I propose that we ensure the the default conda environment for dask be the one being actively being used by the jupyter kernel since that is the most sensible default.

In the example below we see that the filesystem/dashboard env is the default, even though the notebook is running filesystem/dask

from dask_gateway import Gateway
gateway = Gateway()

options = gateway.cluster_options()
options

Value and/or benefit

Makes using Dask-Gateway less error prone and improves usability.

Anything else?

No response

costrouc commented 2 years ago

This will definitely need investigation.
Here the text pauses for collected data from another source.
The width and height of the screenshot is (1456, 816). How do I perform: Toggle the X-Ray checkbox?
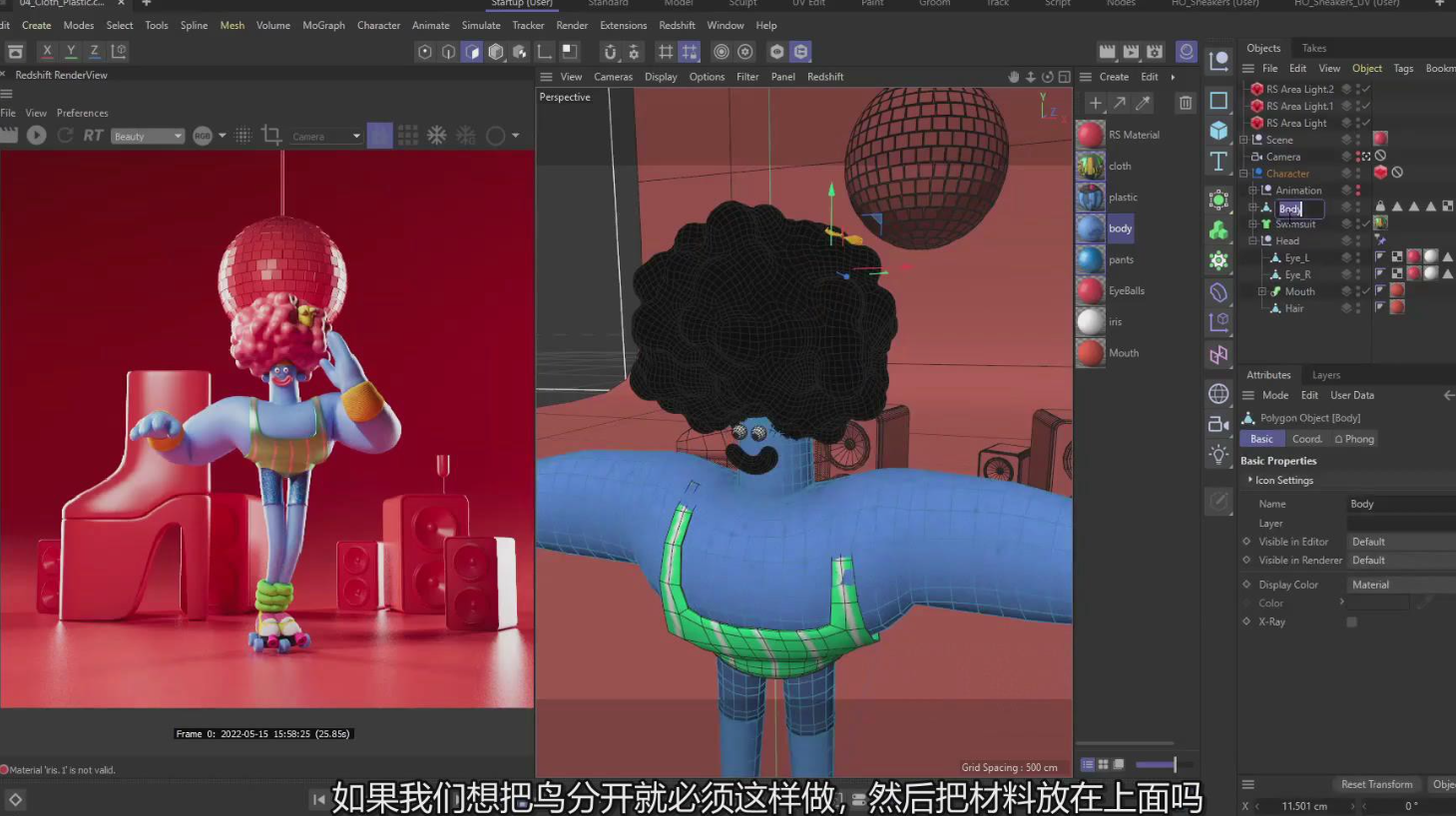(x=1351, y=621)
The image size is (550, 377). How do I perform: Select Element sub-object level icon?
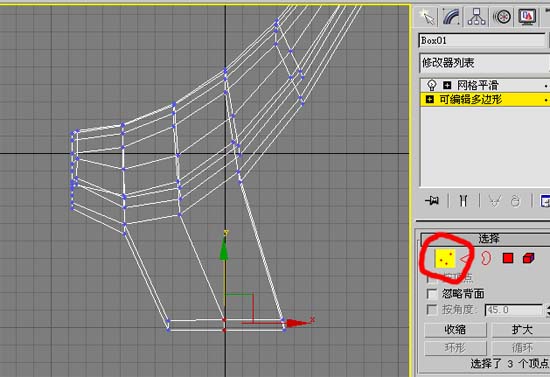click(528, 258)
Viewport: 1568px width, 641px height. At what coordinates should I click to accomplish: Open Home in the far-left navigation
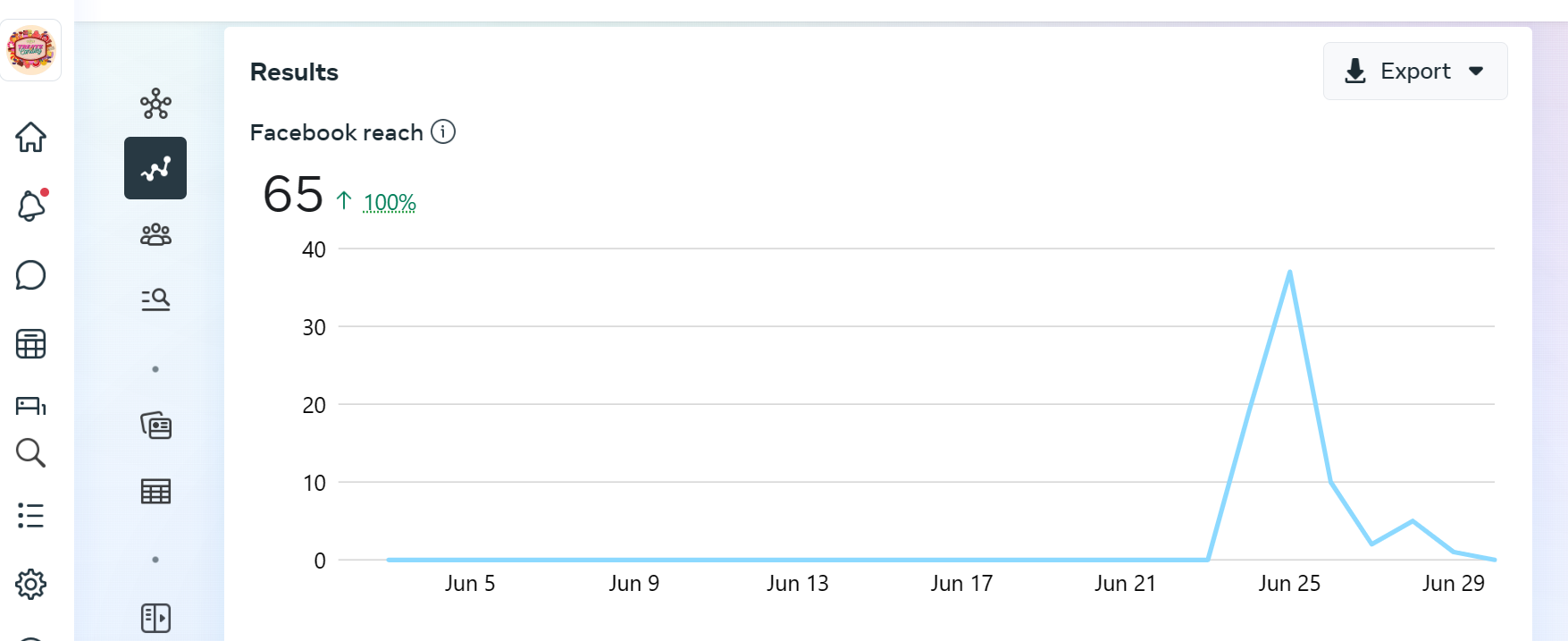click(x=30, y=138)
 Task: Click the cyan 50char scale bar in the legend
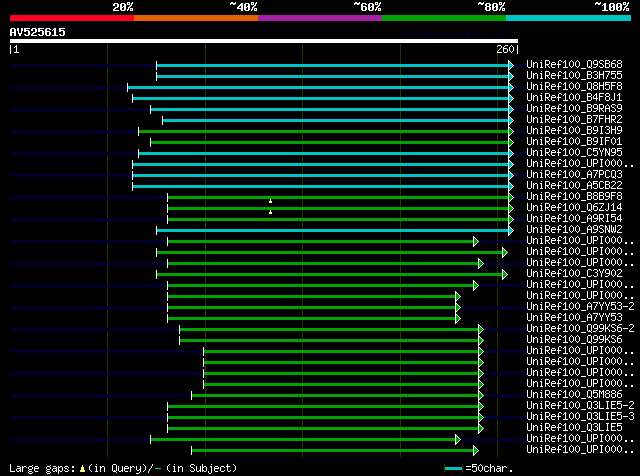453,469
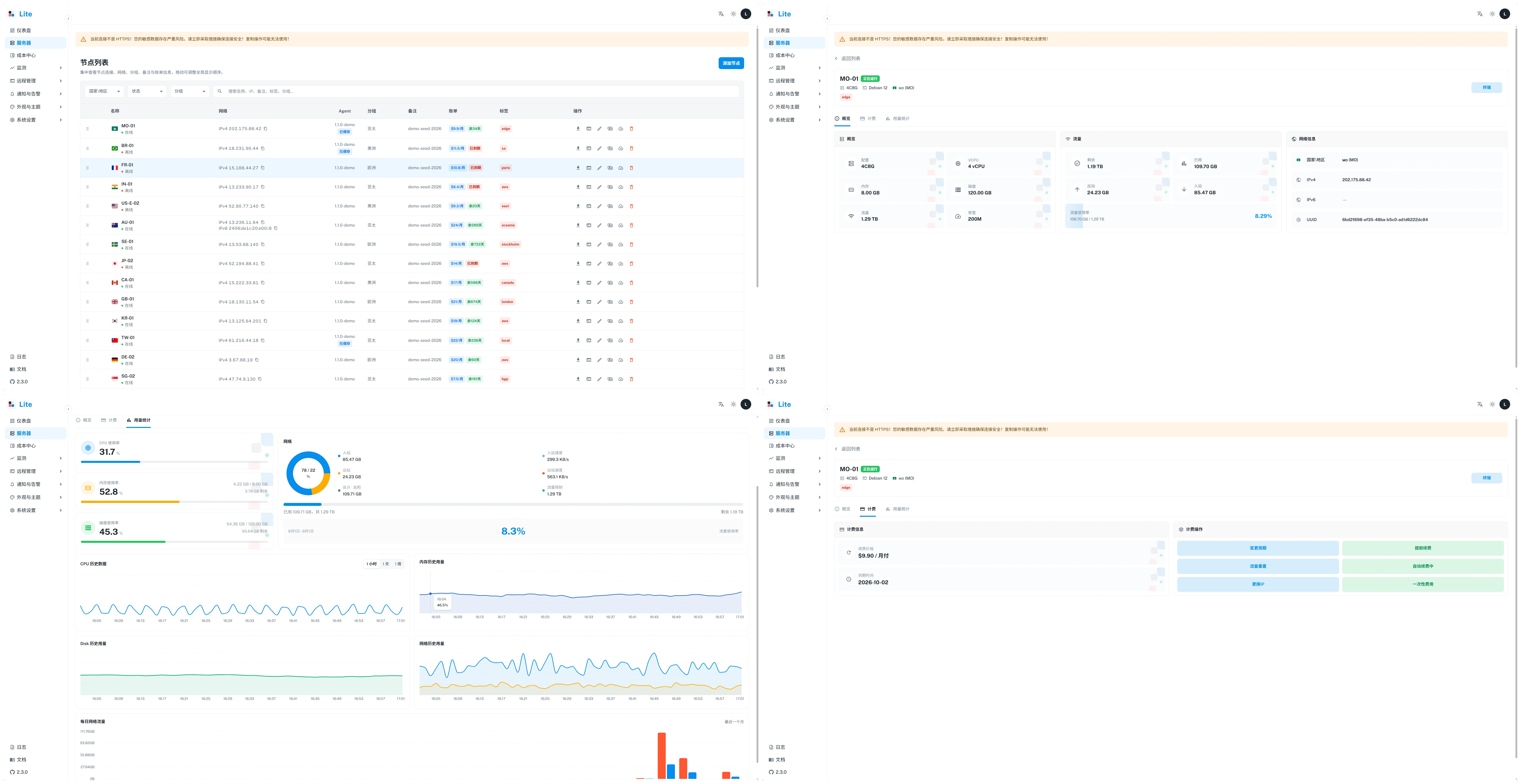The height and width of the screenshot is (784, 1521).
Task: Open the terminal icon for MO-01 row
Action: (589, 129)
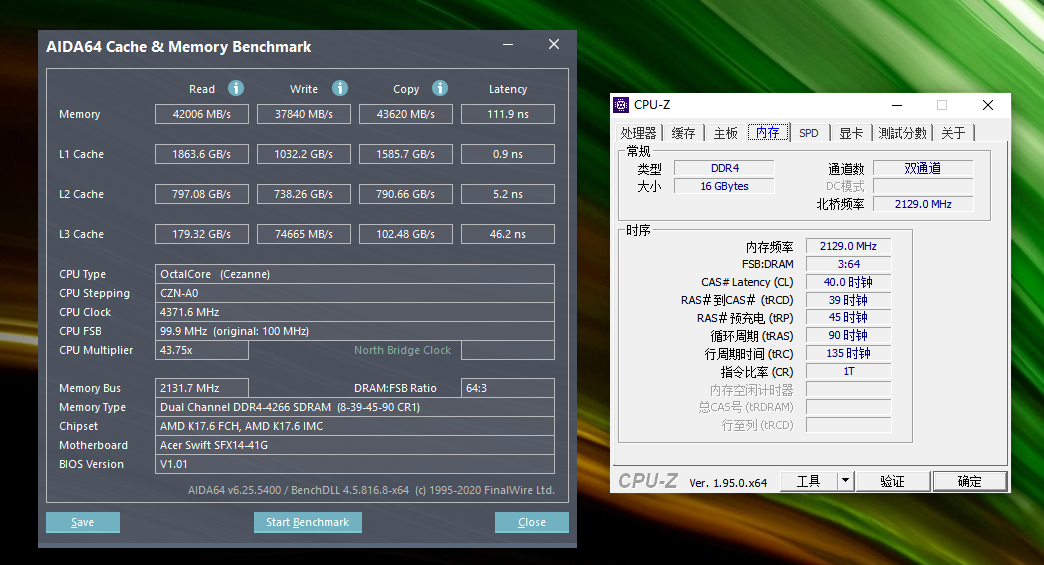Open the 主板 tab
Image resolution: width=1044 pixels, height=565 pixels.
tap(725, 133)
Googling breifly I don't see a staightforward way to get the jupyter kernel name without javascript.

dharhas commented 2 years ago

This also gets into the reproducibility angle and dashboarding. i.e. knowing the kernal being used and putting it in the notebook metadata can help with reproduction and also with picking a good default environment for dashboard sharing.

viniciusdc commented 2 years ago

There seems to be a default config yaml that can be loaded in here https://gateway.dask.org/configuration-user.html#default-configuration which has the luster options in it -- we might be able to set the env programmatically in there I think... but don't know how that interferes with the gateway.cluster_options()

viniciusdc commented 2 years ago

c.c @costrouc I think this might help as well https://docs.dask.org/en/latest/deploying-kubernetes-helm.html?highlight=conda%20environemt#matching-the-user-environment

viniciusdc commented 2 years ago

We can set the filesystem/dask env as default, which can be overwritten easily using the cluster options GUI. The only issue is that cant automatically detect the active environment with this... unless we do something during the deployment (aka bash with conda active env variable) to dynamically update this file .config/dask/gateway.yaml

edit* It seems to be possible using $CONDA_DEFAULT_ENV

As we are using dask_gateway to perform this and the dask permission system from Keycloak we should be okay with the default env containing dask during this "inspection"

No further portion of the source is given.